2. Dentistry and Sleep-related Breathing Disorders – eine Stellungnahme zur Rolle der Zahnärzteschaft in der Prävention, Früherkennung und Behandlung von schlafbedingten Atemstörungen, angefangen vom Schnarchen bis hin zu lebensbedrohlichen Atemaussetzern im Schlaf.

3. (Deep) Dentin Caries and Restorative Care – eine Stellungnahme, die den Paradigmenwechsel von der völligen Kariesentfernung hin zur vorsichtigen Erhaltung der Pulpa beschreibt, selbst unter Belassung des kariösen Dentins bei symptomlosen Zähnen mit der Möglichkeit einer dichten Restauration.

Sie haben das Projekt OHO-Survey (Oral Health Observatory) mit ins Leben gerufen. Was ist darunter zu verstehen und welche Ziele sind damit verbunden?

Nicht alle Länder können sich solch umfassende Mundgesundheitsstudien wie die DMS V leisten. Mithilfe einer App auf Tablets werden aktuell in elf Ländern, darunter etwa China, Indien oder Costa Rica, Daten zur Mundgesundheit in Praxen erhoben. Damit können nicht nur auf relativ einfachem Weg Daten zur Mundgesundheit erhoben und ausgewertet werden, sondern sie sind auch weltweit vergleichbar. Nach der Pilotstudie 2014/2015 beteiligt sich die BZÄK auch diesmal wieder an diesem Projekt.

Neues Handbuch zur Ethik in der Zahnmedizin

Ein langjähriges Projekt fand in Buenos Aires seinen Abschluss: die Herausgabe der zweiten Auflage des „Dental Ethics Manual 2“. Das neue Handbuch ist kein Update, sondern wurde komplett neu geschrieben und basiert auf einer Stellungnahme der FDI aus dem Jahr 2015 in Bangkok zur Förderung der Ethik in der Zahnmedizin. Ein internationales Expertenteam, darunter Dr. Michael Sereny aus Hannover, arbeitete drei Jahre an dem Handbuch, um eine umfangreiche Beschreibung der ethischen Anforderungen an die Zahnmedizin abzubilden. Das neue Handbuch fokussiert zwei Hauptzielgruppen: 1. den Zahnarzt als Praktiker und 2. Studenten der Zahnmedizin und ihre Ethik-Lehrer.

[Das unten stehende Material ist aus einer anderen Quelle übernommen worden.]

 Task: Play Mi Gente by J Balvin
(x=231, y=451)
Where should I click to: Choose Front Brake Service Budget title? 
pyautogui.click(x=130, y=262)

Der neue Ansatz zielt nicht auf eine Wiedergabe ethischer Herausforderungen in der Praxis oder liefert ein theoretisches Fundament, sondern will zu ethischen Überlegungen anregen, bei der Entwicklung einer ethischen Analyse unterstützen und zur ethischen Diskussion in der Zahnarztpraxis, der Klinik oder im Hörsaal anregen. 

Die neue Auflage kann kostenfrei heruntergeladen werden von FDI-Webseite: www.fdiworlddental.org/resources/manuals/dental-ethics-manual-2

Interview mit Dr. Jürgen Fedderwitz

Dr. Jürgen Fedderwitz | KZBV-Axentis.de

Dr. Jürgen Fedderwitz, Wiesbaden, ist Vorsitzender des Fortbildungsausschusses (Education Committee) der FDI. 

Was haben Sie im Fortbildungsausschuss aus deutscher Sicht erreicht?

Im Education Committee ist es natürlich nicht einfach, nationale Interessen vorrangig durchzusetzen. Deutschland war im wissenschaftlichen Programm dennoch überproportional vertreten. Namhafte Referenten mit internationaler Reputation wie die Professoren Daubländer, Frankenberger, Listl, Schmalz und Schulze traten auf. Die FDI-Delegierten Sereny und Wolf stellten ihre Projektarbeit vor und Prof. Meyle stand dem hochkarätigen Paro-Fachausschuss vor. 

Die FDI lädt vereinbarungsgemäß immer nur ein Viertel der Referenten ein, drei Viertel stellt der lokale Veranstalter, hier also die Argentinier. 

Jedes Mitglied im Ausschuss macht zu den einzelnen Themenblöcken Vorschläge, anschließend gibt es ein internes Ranking. Ich denke, wir haben hervorragende Referenten nach Buenos Aires eingeladen.